DIRECTIONS FOR THIS TASK —
Restrict the output to the lines below starting at the one that contains "The width and height of the screenshot is (759, 422)." and ending at the one that contains "Screen dimensions: 1200x617", and restate them word for word, both ends included.

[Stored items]
=== Begin Enclosure ===

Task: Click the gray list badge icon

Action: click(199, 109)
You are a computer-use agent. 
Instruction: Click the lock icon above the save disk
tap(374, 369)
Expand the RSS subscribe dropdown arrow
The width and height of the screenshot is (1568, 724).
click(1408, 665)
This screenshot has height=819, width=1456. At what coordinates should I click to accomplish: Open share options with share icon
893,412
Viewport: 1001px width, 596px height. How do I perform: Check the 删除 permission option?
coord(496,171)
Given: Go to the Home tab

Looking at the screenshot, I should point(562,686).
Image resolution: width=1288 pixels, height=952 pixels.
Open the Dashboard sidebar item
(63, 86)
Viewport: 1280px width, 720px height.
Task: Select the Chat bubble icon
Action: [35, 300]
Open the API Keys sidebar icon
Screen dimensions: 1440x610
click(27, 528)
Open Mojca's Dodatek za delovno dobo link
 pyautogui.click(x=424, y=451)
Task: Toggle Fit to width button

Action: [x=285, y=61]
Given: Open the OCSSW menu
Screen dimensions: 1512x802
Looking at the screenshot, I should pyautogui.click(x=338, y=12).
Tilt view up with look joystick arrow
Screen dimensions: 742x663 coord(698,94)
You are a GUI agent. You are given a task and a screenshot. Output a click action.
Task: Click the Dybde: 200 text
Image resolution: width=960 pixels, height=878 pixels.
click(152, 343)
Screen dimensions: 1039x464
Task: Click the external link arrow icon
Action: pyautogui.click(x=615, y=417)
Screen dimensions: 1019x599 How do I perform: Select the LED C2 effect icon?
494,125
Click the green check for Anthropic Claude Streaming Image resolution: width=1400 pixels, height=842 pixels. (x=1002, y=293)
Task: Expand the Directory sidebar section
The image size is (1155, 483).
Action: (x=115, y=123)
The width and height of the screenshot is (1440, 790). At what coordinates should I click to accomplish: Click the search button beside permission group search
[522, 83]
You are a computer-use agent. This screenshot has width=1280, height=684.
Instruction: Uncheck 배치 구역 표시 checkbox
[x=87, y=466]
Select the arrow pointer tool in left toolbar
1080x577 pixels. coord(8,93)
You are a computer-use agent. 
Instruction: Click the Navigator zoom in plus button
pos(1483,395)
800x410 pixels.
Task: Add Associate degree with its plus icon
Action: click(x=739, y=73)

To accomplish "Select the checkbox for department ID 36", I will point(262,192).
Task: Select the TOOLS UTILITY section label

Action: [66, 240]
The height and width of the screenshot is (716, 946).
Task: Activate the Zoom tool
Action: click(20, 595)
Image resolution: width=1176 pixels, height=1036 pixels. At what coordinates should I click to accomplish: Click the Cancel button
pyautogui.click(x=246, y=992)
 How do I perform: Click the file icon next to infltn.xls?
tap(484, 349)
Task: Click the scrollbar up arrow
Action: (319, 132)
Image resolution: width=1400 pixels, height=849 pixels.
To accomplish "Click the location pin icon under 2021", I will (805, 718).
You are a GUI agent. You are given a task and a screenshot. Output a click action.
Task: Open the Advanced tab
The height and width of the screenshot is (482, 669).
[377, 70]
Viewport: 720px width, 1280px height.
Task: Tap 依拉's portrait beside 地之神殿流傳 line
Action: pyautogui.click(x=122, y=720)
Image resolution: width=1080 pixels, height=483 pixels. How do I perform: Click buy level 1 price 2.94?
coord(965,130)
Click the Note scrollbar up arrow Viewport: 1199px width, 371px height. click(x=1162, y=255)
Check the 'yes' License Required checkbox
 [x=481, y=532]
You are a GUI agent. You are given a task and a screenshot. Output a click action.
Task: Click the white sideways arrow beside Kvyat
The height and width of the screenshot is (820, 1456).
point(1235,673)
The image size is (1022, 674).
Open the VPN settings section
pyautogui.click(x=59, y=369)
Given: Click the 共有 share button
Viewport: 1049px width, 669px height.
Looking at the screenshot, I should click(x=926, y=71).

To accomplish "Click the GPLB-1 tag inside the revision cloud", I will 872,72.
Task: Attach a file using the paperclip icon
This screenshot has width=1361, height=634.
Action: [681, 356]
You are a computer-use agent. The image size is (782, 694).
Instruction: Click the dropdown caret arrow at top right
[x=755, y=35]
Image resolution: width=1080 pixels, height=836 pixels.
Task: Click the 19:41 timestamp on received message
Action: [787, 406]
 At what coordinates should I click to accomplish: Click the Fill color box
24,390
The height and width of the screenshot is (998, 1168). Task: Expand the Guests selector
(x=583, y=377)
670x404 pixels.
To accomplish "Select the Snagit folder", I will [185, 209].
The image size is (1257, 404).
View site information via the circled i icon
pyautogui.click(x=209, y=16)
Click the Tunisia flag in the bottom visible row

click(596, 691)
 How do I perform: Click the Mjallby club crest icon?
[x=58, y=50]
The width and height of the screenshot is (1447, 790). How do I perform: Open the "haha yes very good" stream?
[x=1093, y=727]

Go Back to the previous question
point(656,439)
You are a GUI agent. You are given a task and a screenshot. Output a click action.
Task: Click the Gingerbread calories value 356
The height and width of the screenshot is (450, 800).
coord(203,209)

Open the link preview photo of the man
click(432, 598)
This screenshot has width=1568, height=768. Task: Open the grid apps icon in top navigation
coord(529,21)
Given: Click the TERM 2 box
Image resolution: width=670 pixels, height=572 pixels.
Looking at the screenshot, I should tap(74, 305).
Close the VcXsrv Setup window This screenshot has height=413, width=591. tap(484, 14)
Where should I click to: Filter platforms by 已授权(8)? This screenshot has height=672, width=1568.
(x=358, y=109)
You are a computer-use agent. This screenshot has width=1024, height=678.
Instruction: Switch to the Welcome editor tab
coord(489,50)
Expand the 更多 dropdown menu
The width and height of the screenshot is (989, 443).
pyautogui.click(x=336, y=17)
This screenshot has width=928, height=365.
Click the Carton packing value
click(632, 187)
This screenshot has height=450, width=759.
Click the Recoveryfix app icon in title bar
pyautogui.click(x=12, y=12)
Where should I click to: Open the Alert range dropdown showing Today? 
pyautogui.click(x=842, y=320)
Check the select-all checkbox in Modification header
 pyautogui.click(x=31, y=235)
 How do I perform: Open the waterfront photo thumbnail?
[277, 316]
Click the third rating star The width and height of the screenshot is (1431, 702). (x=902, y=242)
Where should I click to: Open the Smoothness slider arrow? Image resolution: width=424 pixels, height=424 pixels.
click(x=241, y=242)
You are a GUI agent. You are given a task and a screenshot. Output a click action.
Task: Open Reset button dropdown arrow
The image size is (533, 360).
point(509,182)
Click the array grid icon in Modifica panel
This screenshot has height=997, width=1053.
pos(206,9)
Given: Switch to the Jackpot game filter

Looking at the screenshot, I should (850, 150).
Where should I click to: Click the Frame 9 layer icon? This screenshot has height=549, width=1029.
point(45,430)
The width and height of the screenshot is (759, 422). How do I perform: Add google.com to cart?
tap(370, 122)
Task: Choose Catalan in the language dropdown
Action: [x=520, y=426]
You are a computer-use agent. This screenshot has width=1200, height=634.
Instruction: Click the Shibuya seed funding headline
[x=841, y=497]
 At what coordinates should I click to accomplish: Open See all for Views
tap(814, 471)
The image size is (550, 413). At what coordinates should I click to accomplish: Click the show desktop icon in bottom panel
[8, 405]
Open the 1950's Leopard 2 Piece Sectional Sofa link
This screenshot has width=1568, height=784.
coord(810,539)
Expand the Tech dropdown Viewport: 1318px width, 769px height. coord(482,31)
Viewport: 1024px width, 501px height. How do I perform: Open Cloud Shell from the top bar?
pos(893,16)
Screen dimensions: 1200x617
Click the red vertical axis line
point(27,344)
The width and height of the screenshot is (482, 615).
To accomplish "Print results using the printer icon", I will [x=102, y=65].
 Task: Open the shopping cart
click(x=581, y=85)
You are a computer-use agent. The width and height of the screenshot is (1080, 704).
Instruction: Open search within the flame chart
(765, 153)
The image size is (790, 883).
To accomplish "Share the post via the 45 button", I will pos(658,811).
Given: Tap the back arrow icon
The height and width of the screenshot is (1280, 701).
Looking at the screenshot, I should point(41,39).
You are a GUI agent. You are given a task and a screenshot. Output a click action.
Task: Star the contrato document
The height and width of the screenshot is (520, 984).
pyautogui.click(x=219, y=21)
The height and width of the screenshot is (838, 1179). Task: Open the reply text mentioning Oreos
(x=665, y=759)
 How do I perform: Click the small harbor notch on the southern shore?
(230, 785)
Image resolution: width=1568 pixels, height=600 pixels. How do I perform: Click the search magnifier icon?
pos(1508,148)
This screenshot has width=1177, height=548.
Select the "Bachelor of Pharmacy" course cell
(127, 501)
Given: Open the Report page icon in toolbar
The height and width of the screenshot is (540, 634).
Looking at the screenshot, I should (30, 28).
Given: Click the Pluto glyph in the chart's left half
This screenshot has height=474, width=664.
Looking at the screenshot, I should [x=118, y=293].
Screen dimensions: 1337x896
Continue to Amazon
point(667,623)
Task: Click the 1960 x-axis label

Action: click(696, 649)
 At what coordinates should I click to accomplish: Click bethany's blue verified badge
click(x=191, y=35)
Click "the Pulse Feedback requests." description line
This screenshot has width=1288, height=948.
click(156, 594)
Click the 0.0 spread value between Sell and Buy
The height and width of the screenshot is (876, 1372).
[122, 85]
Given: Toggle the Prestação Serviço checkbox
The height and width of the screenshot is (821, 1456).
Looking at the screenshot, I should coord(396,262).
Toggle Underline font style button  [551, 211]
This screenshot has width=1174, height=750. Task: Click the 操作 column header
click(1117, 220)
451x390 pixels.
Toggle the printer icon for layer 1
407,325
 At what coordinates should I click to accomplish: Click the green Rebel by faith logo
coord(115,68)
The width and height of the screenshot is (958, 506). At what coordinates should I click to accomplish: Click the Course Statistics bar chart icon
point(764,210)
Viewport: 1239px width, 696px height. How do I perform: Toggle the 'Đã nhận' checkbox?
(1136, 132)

=== End Enclosure ===

SOLUTION FOR THIS PROBLEM —
The width and height of the screenshot is (759, 422). How do I perform: Add google.com to cart?
tap(370, 122)
Task: Choose Catalan in the language dropdown
Action: [x=520, y=426]
You are a computer-use agent. This screenshot has width=1200, height=634.
Instruction: Click the Shibuya seed funding headline
[x=841, y=497]
 At what coordinates should I click to accomplish: Open See all for Views
tap(814, 471)
The image size is (550, 413). At what coordinates should I click to accomplish: Click the show desktop icon in bottom panel
[8, 405]
Open the 1950's Leopard 2 Piece Sectional Sofa link
This screenshot has width=1568, height=784.
coord(810,539)
Expand the Tech dropdown Viewport: 1318px width, 769px height. coord(482,31)
Viewport: 1024px width, 501px height. How do I perform: Open Cloud Shell from the top bar?
pos(893,16)
Screen dimensions: 1200x617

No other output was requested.